[SOLVED(?) ] What kernel version did RL 8 start with?

I see that 8.5.2111 has kernel 4.18 so I figured that sometime before this it had a kernel less then 4.17?
In version 4.17 the old SCSI initialization model are removed from the kernel source thus making this hardware not working.

No, there is no newer version of the driver.

Can I somewhere get that and if so from where?

The kernel has always been 4.18 for enterprise linux 8. You will also need to be more specific on what your issues are and what you’re looking for. You will find that drivers that were removed in 8 may have been built by elrepo.

Ah OK :frowning:
There is no more updates to this. It’s for an obsolete RAID card that has been patched up to 4.16 only.

I know this is not the proper place but I think your way more known into searching for these type of things than I am and I’ve been searching like crazy for a Linux distro of some sort that has kernel no more than 4.16. Tried Ubuntu 18.04 but that seems to have a problem with gcc so I can’t compile it, they said it’s a bug that isn’t fixed at that point so that’s out. CentOS7 has 3.10 and as I tried that is has problems with 64-bit inodes.
I got plenty of data on this RAID-set and need to be able to reach it so I can start using software RAID instead. Right now the precious data is lost to me so my last question is, do you know any such distro or a search engine for this, distrowatch don’t seem to work.

Or btw, is is possible to downgrade it to 4.16?

It is not possible to downgrade. You can get newer kernels from elrepo but beyond that, 4.18 is the default.

My suggestion would be to identify the model of your raid card and see if elrepo has a kmod for it. If this is the case, installing the kmod should allow you to be able to access your drives. If the driver doesn’t exist, you can typically request elrepo to provide a kmod for that hardware.

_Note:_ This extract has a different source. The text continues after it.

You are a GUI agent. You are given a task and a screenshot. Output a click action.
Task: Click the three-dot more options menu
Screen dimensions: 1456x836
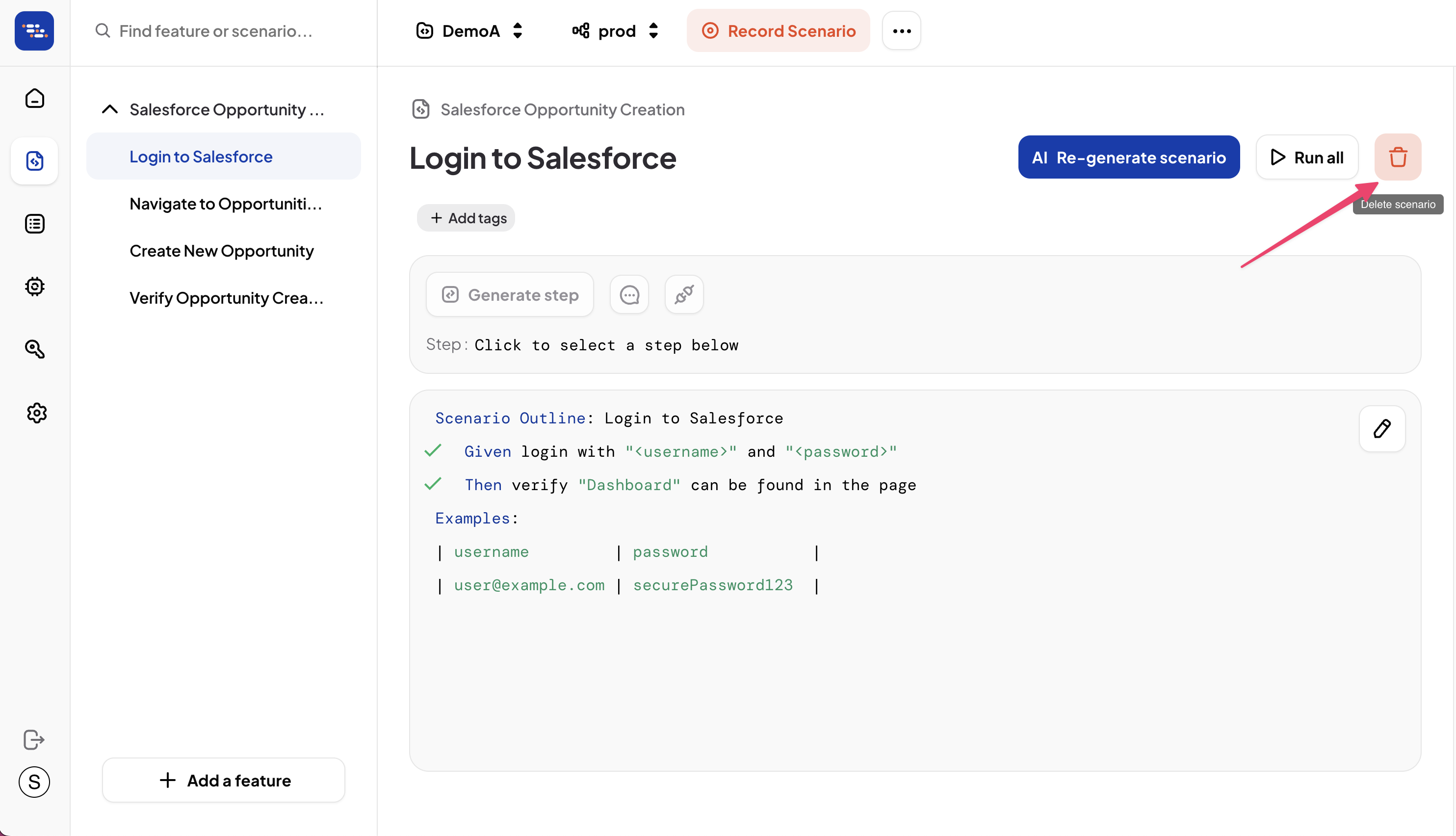pos(901,31)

You can get the required information using lspci. You can also see what driver was being loaded before on an older distribution like centos 7 or otherwise that you may have been using before.

ELRepo | DeviceIDs - This page may or may not be out of date.

Not really sure what a kmod is but if it’s the thing that I start with mobprobe so nope, doesn’t exist.
I mailed with 2 persons on elrepo and one of them said it would be too much work to maintain this, I even asked for a one time thing for kernel 4.17, I even gave him the source to a very similar hardware that has a patch made already but he didn’t reply to that mail so I guess he got tired of me. I even wanted to pay for it.

I just found out that linuxmint 19.2 (tina) is has 4.15.0-54 and is an LTS until April 2023 so I’ll try that and hope I can compile in this even though the gcc problem that ubuntu had.
Hopefully I can also copy all the files for this for my own backup in case they remove it so I have a bit longer to work with if it really works.